[Supplied data]

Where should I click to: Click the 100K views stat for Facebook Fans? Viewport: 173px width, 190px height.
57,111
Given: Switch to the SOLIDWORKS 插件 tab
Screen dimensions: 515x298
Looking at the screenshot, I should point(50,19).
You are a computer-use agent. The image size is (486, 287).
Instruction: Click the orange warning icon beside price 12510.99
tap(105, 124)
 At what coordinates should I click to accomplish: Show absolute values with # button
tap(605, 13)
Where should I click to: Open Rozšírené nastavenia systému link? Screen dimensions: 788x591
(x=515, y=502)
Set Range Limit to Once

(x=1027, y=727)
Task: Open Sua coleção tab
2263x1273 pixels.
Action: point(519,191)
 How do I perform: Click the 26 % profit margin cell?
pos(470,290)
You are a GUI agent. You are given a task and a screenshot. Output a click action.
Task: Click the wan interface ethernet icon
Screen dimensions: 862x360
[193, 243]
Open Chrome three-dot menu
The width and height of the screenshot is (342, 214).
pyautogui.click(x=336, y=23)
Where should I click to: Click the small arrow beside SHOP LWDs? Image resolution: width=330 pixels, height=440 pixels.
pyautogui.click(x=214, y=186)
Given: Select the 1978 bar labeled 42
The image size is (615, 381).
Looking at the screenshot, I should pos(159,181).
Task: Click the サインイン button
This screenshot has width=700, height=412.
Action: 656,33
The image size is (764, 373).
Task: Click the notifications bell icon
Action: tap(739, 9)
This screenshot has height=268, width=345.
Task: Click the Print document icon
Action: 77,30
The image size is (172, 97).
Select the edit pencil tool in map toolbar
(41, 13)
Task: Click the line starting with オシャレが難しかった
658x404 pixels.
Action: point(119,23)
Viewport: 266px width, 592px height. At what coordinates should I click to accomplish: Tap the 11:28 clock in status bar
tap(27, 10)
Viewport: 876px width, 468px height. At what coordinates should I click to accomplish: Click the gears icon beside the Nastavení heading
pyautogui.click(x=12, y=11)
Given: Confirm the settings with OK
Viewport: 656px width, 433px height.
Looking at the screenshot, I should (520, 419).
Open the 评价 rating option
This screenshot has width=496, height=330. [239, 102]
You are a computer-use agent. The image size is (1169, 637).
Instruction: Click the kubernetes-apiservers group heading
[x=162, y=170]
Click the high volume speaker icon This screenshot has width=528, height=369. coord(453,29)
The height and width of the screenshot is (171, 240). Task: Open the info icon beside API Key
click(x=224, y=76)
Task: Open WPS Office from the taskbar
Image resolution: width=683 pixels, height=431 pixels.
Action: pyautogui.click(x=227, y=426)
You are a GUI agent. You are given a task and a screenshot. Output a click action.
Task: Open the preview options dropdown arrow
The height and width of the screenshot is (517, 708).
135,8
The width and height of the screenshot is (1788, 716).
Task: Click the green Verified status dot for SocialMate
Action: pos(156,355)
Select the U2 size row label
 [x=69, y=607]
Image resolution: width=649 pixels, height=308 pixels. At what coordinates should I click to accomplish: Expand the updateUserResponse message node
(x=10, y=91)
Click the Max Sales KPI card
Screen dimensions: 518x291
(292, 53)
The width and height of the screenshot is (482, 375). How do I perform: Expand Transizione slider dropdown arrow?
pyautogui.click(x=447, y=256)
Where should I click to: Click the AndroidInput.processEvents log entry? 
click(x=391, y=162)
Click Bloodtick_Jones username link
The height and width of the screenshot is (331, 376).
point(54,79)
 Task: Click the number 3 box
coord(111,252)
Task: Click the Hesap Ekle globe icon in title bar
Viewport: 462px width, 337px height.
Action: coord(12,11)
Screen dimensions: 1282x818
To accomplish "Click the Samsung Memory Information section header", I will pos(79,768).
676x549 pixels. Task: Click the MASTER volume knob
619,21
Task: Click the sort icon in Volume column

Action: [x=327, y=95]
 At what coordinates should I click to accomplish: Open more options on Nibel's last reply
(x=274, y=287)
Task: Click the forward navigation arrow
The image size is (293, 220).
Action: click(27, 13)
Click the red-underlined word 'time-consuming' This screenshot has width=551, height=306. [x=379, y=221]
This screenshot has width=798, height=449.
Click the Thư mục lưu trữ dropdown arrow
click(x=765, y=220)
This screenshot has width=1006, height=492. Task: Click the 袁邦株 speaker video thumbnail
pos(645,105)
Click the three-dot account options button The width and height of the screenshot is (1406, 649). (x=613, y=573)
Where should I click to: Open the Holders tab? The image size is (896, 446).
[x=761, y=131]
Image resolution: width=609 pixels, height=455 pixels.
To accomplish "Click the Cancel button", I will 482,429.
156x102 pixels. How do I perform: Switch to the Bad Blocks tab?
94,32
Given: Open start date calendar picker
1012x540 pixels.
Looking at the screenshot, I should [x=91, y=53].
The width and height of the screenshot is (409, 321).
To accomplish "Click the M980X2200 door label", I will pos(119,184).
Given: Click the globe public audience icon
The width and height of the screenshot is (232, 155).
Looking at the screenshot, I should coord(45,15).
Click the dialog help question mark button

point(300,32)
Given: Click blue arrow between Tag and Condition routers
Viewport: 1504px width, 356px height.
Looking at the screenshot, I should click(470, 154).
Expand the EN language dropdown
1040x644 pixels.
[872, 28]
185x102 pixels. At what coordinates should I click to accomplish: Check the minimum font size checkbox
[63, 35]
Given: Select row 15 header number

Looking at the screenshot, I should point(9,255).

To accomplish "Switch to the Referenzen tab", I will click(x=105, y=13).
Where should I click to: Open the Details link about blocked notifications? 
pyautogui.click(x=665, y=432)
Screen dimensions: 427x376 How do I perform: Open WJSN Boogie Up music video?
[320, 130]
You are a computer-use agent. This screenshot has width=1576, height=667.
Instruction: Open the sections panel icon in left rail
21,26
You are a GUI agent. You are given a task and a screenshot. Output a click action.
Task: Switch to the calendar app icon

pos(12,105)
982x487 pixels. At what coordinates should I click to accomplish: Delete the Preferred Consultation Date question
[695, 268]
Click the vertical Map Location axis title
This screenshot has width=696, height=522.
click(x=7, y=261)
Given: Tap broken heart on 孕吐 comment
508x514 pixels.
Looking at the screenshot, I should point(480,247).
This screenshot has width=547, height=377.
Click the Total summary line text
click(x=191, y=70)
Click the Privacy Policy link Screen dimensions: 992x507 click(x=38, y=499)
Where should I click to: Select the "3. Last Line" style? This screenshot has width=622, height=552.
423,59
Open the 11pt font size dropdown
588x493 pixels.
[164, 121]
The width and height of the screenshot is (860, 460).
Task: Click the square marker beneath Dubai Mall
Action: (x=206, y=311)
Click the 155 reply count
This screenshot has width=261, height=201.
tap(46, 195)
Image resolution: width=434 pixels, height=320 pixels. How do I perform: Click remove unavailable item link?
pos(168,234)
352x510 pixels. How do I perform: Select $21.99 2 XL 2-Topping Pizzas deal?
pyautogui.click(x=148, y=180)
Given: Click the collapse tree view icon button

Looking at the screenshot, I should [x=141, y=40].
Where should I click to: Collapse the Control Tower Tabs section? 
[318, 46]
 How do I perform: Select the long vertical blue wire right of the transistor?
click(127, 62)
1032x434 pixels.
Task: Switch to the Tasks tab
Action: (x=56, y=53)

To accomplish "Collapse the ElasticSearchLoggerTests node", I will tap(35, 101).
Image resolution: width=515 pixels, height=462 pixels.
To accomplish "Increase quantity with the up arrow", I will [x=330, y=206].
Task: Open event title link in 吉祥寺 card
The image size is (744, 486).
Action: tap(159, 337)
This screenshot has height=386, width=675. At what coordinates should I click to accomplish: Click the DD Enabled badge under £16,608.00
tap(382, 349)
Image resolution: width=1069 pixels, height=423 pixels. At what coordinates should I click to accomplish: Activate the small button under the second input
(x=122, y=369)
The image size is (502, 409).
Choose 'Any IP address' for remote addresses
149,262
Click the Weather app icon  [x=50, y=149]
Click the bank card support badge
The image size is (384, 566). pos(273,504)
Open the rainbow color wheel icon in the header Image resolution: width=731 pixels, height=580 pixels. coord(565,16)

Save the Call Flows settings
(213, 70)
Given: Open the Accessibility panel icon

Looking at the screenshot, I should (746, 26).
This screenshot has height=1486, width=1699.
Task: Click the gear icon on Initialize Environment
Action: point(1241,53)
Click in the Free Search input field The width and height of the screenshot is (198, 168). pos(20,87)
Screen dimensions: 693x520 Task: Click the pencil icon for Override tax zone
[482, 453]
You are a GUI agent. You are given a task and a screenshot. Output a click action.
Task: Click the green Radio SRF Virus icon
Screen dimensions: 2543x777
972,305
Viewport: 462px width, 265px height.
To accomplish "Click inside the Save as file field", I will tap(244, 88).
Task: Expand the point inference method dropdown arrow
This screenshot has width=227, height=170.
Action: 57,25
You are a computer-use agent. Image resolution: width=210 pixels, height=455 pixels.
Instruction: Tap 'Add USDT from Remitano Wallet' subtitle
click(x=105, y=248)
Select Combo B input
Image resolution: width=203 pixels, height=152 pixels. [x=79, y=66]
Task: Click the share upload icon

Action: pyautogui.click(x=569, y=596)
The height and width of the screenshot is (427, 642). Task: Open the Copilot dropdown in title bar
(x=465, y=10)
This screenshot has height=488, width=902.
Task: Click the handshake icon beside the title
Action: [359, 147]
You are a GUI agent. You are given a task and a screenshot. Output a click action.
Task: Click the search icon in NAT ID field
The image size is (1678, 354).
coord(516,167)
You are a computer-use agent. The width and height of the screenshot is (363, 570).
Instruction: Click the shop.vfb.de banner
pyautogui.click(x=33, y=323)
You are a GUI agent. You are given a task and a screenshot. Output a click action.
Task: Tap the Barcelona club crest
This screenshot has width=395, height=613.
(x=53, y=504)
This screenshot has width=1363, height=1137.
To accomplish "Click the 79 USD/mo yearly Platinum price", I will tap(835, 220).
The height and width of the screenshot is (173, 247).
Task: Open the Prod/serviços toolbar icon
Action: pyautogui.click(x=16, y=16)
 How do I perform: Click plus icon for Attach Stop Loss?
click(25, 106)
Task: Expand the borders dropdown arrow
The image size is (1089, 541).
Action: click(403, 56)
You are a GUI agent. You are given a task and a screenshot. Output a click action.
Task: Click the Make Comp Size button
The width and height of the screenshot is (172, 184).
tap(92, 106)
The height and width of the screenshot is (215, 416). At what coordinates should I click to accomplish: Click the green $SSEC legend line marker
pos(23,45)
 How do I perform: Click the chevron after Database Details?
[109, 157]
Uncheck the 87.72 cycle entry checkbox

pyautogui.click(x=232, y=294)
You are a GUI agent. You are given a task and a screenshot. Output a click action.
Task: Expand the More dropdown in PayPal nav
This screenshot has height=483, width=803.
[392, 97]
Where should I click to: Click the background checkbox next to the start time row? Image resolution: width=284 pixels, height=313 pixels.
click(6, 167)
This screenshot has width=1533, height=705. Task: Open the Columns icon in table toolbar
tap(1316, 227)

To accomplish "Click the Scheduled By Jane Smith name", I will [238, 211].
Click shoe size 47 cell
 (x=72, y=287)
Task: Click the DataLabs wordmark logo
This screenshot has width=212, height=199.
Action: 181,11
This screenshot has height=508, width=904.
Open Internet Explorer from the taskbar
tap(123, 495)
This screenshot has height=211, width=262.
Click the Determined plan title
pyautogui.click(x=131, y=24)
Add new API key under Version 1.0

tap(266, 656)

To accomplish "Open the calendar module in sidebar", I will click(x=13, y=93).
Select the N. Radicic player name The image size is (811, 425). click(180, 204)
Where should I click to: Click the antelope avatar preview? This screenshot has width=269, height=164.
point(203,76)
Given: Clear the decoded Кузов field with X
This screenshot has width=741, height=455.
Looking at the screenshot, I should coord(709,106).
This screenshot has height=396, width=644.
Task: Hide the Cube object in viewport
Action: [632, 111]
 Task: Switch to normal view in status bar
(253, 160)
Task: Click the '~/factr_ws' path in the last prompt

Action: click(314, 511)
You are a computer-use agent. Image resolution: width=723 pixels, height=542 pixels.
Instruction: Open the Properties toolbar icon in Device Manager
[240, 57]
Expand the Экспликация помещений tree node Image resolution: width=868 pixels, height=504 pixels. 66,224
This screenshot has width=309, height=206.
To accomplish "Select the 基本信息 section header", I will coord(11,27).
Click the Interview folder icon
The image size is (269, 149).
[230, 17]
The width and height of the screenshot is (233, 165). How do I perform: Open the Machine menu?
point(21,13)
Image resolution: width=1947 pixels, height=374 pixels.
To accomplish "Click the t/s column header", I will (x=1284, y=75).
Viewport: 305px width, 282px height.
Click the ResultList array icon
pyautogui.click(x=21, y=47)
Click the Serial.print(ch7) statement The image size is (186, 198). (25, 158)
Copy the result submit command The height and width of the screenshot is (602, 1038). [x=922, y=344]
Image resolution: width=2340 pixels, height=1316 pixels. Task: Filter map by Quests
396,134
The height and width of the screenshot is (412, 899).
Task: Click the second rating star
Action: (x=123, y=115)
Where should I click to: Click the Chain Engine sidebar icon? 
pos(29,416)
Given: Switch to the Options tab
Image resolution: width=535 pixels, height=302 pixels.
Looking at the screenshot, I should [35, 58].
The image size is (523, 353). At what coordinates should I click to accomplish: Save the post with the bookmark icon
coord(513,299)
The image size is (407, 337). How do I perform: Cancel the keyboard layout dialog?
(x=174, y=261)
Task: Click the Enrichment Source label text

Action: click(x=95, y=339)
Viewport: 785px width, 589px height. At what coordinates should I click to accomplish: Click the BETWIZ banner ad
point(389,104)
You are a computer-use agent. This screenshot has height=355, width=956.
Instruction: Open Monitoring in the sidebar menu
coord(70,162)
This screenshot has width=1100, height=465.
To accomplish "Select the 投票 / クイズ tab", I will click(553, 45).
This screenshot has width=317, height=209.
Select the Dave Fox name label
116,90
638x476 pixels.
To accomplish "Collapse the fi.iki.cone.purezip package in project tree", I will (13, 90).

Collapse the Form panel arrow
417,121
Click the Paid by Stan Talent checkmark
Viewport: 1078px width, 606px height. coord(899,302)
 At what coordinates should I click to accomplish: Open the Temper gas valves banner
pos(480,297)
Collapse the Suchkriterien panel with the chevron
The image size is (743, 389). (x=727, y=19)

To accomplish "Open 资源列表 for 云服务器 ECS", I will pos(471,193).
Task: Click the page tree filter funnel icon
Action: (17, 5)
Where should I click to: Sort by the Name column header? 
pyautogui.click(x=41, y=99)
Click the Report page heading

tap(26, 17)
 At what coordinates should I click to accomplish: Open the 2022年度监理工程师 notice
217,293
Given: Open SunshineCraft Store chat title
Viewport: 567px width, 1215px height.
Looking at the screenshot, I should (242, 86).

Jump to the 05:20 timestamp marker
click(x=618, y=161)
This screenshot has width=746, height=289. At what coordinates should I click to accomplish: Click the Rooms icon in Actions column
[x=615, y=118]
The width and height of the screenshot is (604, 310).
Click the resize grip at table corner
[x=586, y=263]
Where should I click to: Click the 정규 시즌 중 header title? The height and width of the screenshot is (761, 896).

[/Supplied data]

Instructions for the task:
If a line in the entries above contains the word "computer", copy it.

Problem solution:
You are a computer-use agent. The image size is (486, 287).
You are a computer-use agent. The image size is (1169, 637).
You are a computer-use agent. This screenshot has width=1576, height=667.
You are a computer-use agent. Image resolution: width=210 pixels, height=455 pixels.
You are a computer-use agent. The width and height of the screenshot is (363, 570).
You are a computer-use agent. Image resolution: width=723 pixels, height=542 pixels.
You are a computer-use agent. This screenshot has height=355, width=956.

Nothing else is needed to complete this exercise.